##### INPUT ROWS
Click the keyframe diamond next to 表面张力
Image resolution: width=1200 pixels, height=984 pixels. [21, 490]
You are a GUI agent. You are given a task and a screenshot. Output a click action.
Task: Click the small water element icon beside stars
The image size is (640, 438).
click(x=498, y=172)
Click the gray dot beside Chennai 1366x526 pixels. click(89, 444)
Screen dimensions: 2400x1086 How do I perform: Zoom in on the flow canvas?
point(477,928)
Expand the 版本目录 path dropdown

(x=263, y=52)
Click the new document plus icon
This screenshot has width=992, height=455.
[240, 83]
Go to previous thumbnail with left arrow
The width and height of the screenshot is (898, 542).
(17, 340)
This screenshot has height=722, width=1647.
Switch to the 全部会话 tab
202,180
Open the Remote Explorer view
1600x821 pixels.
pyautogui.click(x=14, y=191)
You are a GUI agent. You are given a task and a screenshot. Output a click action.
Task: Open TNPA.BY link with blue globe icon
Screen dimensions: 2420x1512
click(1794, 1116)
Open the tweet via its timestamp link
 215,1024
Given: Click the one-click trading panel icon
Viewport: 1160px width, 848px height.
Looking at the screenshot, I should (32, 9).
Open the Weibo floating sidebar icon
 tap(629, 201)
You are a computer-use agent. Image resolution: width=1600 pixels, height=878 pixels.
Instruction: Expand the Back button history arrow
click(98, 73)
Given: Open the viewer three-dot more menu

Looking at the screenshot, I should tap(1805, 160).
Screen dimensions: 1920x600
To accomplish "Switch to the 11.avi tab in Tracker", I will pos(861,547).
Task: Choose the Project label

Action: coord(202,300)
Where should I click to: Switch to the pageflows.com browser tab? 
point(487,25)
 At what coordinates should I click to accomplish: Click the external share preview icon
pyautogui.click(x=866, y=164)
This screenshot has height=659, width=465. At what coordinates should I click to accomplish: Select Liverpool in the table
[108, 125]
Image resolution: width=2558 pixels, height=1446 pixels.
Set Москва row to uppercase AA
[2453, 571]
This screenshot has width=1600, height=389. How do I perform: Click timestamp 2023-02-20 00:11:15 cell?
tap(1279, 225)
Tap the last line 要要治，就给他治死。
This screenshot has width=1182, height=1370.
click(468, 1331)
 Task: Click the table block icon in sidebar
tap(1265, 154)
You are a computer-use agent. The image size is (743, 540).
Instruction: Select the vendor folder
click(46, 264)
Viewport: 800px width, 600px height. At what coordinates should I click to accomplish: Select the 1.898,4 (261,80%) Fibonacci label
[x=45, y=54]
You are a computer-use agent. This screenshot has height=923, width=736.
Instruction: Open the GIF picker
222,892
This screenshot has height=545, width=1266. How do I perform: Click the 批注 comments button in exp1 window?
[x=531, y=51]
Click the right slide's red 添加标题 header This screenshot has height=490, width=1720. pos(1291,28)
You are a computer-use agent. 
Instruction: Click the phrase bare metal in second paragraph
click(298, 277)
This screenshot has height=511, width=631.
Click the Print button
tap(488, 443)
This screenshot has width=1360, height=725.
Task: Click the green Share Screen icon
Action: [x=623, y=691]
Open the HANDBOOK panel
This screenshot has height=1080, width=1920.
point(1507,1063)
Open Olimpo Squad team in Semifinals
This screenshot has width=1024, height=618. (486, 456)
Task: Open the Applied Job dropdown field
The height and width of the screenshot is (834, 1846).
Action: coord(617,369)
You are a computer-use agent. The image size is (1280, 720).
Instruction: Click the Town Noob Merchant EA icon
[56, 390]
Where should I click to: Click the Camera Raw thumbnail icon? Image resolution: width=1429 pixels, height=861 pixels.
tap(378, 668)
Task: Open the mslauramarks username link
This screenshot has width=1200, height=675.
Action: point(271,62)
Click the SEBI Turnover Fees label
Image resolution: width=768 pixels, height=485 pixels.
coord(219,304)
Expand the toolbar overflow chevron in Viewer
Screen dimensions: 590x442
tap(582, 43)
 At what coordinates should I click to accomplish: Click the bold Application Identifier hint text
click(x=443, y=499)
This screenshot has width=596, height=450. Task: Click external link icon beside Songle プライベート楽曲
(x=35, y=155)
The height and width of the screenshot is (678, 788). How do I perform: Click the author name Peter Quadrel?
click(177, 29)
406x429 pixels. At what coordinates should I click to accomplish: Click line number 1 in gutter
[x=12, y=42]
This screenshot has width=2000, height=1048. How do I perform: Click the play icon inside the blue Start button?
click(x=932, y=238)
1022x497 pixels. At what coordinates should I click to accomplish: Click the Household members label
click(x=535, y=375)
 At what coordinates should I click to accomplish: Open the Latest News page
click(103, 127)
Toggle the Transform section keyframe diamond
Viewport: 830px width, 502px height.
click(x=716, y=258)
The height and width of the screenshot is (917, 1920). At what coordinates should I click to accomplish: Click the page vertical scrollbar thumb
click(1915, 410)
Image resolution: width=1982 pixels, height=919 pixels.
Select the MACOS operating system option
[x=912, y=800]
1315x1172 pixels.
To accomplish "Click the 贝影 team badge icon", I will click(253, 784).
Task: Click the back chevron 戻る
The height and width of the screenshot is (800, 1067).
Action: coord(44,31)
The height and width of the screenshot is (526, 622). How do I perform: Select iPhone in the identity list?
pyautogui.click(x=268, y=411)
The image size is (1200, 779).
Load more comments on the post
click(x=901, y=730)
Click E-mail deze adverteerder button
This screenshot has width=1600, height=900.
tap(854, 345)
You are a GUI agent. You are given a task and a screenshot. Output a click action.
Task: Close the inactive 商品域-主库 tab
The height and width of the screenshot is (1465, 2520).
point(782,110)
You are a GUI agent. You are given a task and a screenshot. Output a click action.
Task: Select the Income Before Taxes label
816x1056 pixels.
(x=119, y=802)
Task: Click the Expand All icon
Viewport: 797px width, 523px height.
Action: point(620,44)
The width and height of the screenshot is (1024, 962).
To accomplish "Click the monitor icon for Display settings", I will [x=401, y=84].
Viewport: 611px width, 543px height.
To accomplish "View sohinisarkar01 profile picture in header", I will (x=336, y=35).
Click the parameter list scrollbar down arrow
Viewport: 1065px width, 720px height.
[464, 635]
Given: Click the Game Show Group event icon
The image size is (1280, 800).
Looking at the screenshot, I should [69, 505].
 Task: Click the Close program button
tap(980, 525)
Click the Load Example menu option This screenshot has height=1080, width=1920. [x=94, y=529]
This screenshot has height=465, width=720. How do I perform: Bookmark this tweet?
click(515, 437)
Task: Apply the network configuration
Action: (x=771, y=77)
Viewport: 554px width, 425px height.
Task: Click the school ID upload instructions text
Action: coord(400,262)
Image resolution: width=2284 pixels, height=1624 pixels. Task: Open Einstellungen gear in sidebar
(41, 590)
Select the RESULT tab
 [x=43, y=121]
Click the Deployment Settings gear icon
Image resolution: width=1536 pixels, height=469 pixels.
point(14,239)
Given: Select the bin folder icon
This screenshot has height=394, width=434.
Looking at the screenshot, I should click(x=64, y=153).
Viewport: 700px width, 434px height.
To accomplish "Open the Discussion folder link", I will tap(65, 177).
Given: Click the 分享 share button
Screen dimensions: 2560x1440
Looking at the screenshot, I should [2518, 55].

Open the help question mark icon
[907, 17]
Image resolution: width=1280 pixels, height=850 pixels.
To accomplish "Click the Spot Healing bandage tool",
##########
■ EXERCISE GOAL ■
Recast every line of the data above as a numbered list, dropping any blank lines.

■ SOLVED PROBLEM ■
1. Click the keyframe diamond next to 表面张力
2. Image resolution: width=1200 pixels, height=984 pixels. [21, 490]
3. You are a GUI agent. You are given a task and a screenshot. Output a click action.
4. Task: Click the small water element icon beside stars
5. The image size is (640, 438).
6. click(x=498, y=172)
7. Click the gray dot beside Chennai 1366x526 pixels. click(89, 444)
8. Screen dimensions: 2400x1086 How do I perform: Zoom in on the flow canvas?
9. point(477,928)
10. Expand the 版本目录 path dropdown
11. (x=263, y=52)
12. Click the new document plus icon
13. This screenshot has width=992, height=455.
14. [240, 83]
15. Go to previous thumbnail with left arrow
16. The width and height of the screenshot is (898, 542).
17. (17, 340)
18. This screenshot has height=722, width=1647.
19. Switch to the 全部会话 tab
20. 202,180
21. Open the Remote Explorer view
22. 1600x821 pixels.
23. pyautogui.click(x=14, y=191)
24. You are a GUI agent. You are given a task and a screenshot. Output a click action.
25. Task: Open TNPA.BY link with blue globe icon
26. Screen dimensions: 2420x1512
27. click(1794, 1116)
28. Open the tweet via its timestamp link
29.  215,1024
30. Given: Click the one-click trading panel icon
31. Viewport: 1160px width, 848px height.
32. Looking at the screenshot, I should (32, 9).
33. Open the Weibo floating sidebar icon
34.  tap(629, 201)
35. You are a computer-use agent. Image resolution: width=1600 pixels, height=878 pixels.
36. Instruction: Expand the Back button history arrow
37. click(98, 73)
38. Given: Open the viewer three-dot more menu
39. Looking at the screenshot, I should tap(1805, 160).
40. Screen dimensions: 1920x600
41. To accomplish "Switch to the 11.avi tab in Tracker", I will pos(861,547).
42. Task: Choose the Project label
43. Action: coord(202,300)
44. Where should I click to: Switch to the pageflows.com browser tab? 
45. point(487,25)
46.  At what coordinates should I click to accomplish: Click the external share preview icon
47. pyautogui.click(x=866, y=164)
48. This screenshot has height=659, width=465. At what coordinates should I click to accomplish: Select Liverpool in the table
49. [108, 125]
50. Image resolution: width=2558 pixels, height=1446 pixels.
51. Set Москва row to uppercase AA
52. [2453, 571]
53. This screenshot has width=1600, height=389. How do I perform: Click timestamp 2023-02-20 00:11:15 cell?
54. tap(1279, 225)
55. Tap the last line 要要治，就给他治死。
56. This screenshot has width=1182, height=1370.
57. click(468, 1331)
58.  Task: Click the table block icon in sidebar
59. tap(1265, 154)
60. You are a computer-use agent. The image size is (743, 540).
61. Instruction: Select the vendor folder
62. click(46, 264)
63. Viewport: 800px width, 600px height. At what coordinates should I click to accomplish: Select the 1.898,4 (261,80%) Fibonacci label
64. [x=45, y=54]
65. You are a computer-use agent. This screenshot has height=923, width=736.
66. Instruction: Open the GIF picker
67. 222,892
68. This screenshot has height=545, width=1266. How do I perform: Click the 批注 comments button in exp1 window?
69. [x=531, y=51]
70. Click the right slide's red 添加标题 header This screenshot has height=490, width=1720. pos(1291,28)
71. You are a computer-use agent. 
72. Instruction: Click the phrase bare metal in second paragraph
73. click(298, 277)
74. This screenshot has height=511, width=631.
75. Click the Print button
76. tap(488, 443)
77. This screenshot has width=1360, height=725.
78. Task: Click the green Share Screen icon
79. Action: [x=623, y=691]
80. Open the HANDBOOK panel
81. This screenshot has height=1080, width=1920.
82. point(1507,1063)
83. Open Olimpo Squad team in Semifinals
84. This screenshot has width=1024, height=618. (486, 456)
85. Task: Open the Applied Job dropdown field
86. The height and width of the screenshot is (834, 1846).
87. Action: coord(617,369)
88. You are a computer-use agent. The image size is (1280, 720).
89. Instruction: Click the Town Noob Merchant EA icon
90. [56, 390]
91. Where should I click to: Click the Camera Raw thumbnail icon? Image resolution: width=1429 pixels, height=861 pixels.
92. tap(378, 668)
93. Task: Open the mslauramarks username link
94. This screenshot has width=1200, height=675.
95. Action: point(271,62)
96. Click the SEBI Turnover Fees label
97. Image resolution: width=768 pixels, height=485 pixels.
98. coord(219,304)
99. Expand the toolbar overflow chevron in Viewer
100. Screen dimensions: 590x442
101. tap(582, 43)
102.  At what coordinates should I click to accomplish: Click the bold Application Identifier hint text
103. click(x=443, y=499)
104. This screenshot has width=596, height=450. Task: Click external link icon beside Songle プライベート楽曲
105. (x=35, y=155)
106. The height and width of the screenshot is (678, 788). How do I perform: Click the author name Peter Quadrel?
107. click(177, 29)
108. 406x429 pixels. At what coordinates should I click to accomplish: Click line number 1 in gutter
109. [x=12, y=42]
110. This screenshot has width=2000, height=1048. How do I perform: Click the play icon inside the blue Start button?
111. click(x=932, y=238)
112. 1022x497 pixels. At what coordinates should I click to accomplish: Click the Household members label
113. click(x=535, y=375)
114.  At what coordinates should I click to accomplish: Open the Latest News page
115. click(103, 127)
116. Toggle the Transform section keyframe diamond
117. Viewport: 830px width, 502px height.
118. click(x=716, y=258)
119. The height and width of the screenshot is (917, 1920). At what coordinates should I click to accomplish: Click the page vertical scrollbar thumb
120. click(1915, 410)
121. Image resolution: width=1982 pixels, height=919 pixels.
122. Select the MACOS operating system option
123. [x=912, y=800]
124. 1315x1172 pixels.
125. To accomplish "Click the 贝影 team badge icon", I will click(253, 784).
126. Task: Click the back chevron 戻る
127. The height and width of the screenshot is (800, 1067).
128. Action: coord(44,31)
129. The height and width of the screenshot is (526, 622). How do I perform: Select iPhone in the identity list?
130. pyautogui.click(x=268, y=411)
131. The image size is (1200, 779).
132. Load more comments on the post
133. click(x=901, y=730)
134. Click E-mail deze adverteerder button
135. This screenshot has width=1600, height=900.
136. tap(854, 345)
137. You are a GUI agent. You are given a task and a screenshot. Output a click action.
138. Task: Close the inactive 商品域-主库 tab
139. The height and width of the screenshot is (1465, 2520).
140. point(782,110)
141. You are a GUI agent. You are given a task and a screenshot. Output a click action.
142. Task: Select the Income Before Taxes label
143. 816x1056 pixels.
144. (x=119, y=802)
145. Task: Click the Expand All icon
146. Viewport: 797px width, 523px height.
147. Action: point(620,44)
148. The width and height of the screenshot is (1024, 962).
149. To accomplish "Click the monitor icon for Display settings", I will [x=401, y=84].
150. Viewport: 611px width, 543px height.
151. To accomplish "View sohinisarkar01 profile picture in header", I will (x=336, y=35).
152. Click the parameter list scrollbar down arrow
153. Viewport: 1065px width, 720px height.
154. [464, 635]
155. Given: Click the Game Show Group event icon
156. The image size is (1280, 800).
157. Looking at the screenshot, I should [69, 505].
158.  Task: Click the Close program button
159. tap(980, 525)
160. Click the Load Example menu option This screenshot has height=1080, width=1920. [x=94, y=529]
161. This screenshot has height=465, width=720. How do I perform: Bookmark this tweet?
162. click(515, 437)
163. Task: Apply the network configuration
164. Action: (x=771, y=77)
165. Viewport: 554px width, 425px height.
166. Task: Click the school ID upload instructions text
167. Action: coord(400,262)
168. Image resolution: width=2284 pixels, height=1624 pixels. Task: Open Einstellungen gear in sidebar
169. (41, 590)
170. Select the RESULT tab
171.  [x=43, y=121]
172. Click the Deployment Settings gear icon
173. Image resolution: width=1536 pixels, height=469 pixels.
174. point(14,239)
175. Given: Select the bin folder icon
176. This screenshot has height=394, width=434.
177. Looking at the screenshot, I should click(x=64, y=153).
178. Viewport: 700px width, 434px height.
179. To accomplish "Open the Discussion folder link", I will tap(65, 177).
180. Given: Click the 分享 share button
181. Screen dimensions: 2560x1440
182. Looking at the screenshot, I should [2518, 55].
183. Open the help question mark icon
184. [907, 17]
185. Image resolution: width=1280 pixels, height=850 pixels.
186. To accomplish "Click the Spot Healing bandage tool",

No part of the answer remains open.